A protein activator of Ca(2+)-calmodulin-dependent protein kinase Ia.

A protein activator of Ca(2+)-calmodulin-dependent protein kinase Ia (CaM kinase Ia) was purified to near homogeneity from pig brain. In the final step of purification, sucrose density gradient centrifugation, CaM kinase Ia activating activity correlated with the presence of a approximately 52-kDa protein band detected by SDS-polyacrylamide gel electrophoresis. Comparison of this value with estimations of its molecular mass under nondenaturing conditions indicated that CaM kinase Ia activator is a slightly asymmetric monomer.
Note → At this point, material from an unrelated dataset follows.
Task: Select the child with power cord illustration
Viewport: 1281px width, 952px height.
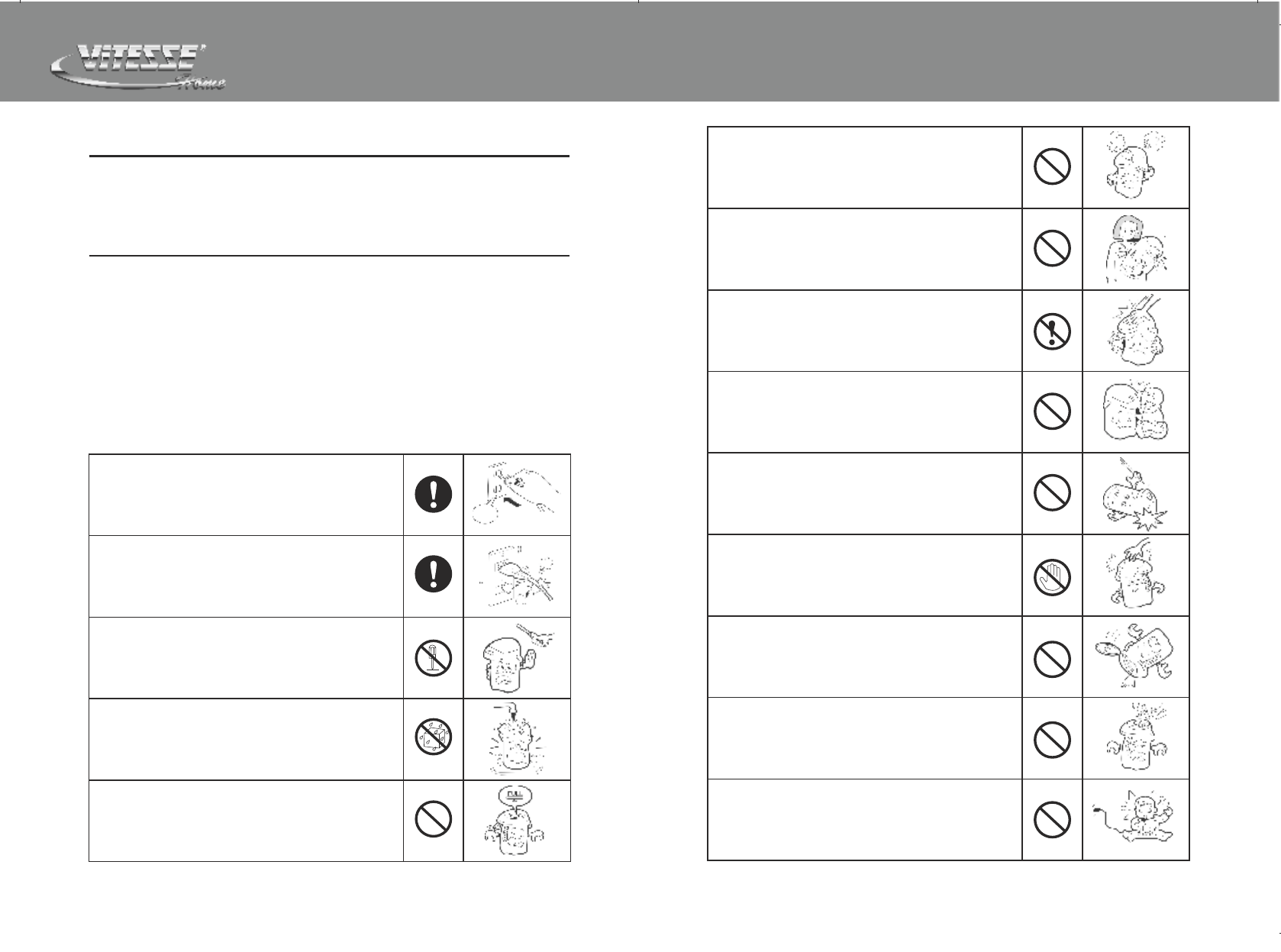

After removal of endogenous CaM kinase Ia activator, the activity of CaM kinase Ia was 2% of its activity in the presence of a maximally stimulating concentration (15 nM) of the purified activator. In its activated state, CaM kinase Ia retained complete dependence of its activity upon Ca(2+)-CaM. The activation of CaM kinase Ia was rapid (t1/2 < 1 min) and required the combined presence of CaM kinase Ia activator, Ca(2+)-CaM, and MgATP. Similarly, in addition to MgATP, the phosphorylation of CaM kinase Ia required CaM kinase Ia activator and Ca(2+)-CaM. CaM kinase Ia activator was capable of Ca(2+)-dependent binding to CaM-Sepharose. The requirement of the combined presence of CaM kinase Ia activator, Ca(2+)-CaM, and MgATP for both the activation and phosphorylation of CaM kinase Ia is discussed in terms of potential mechanisms for CaM kinase Ia activation.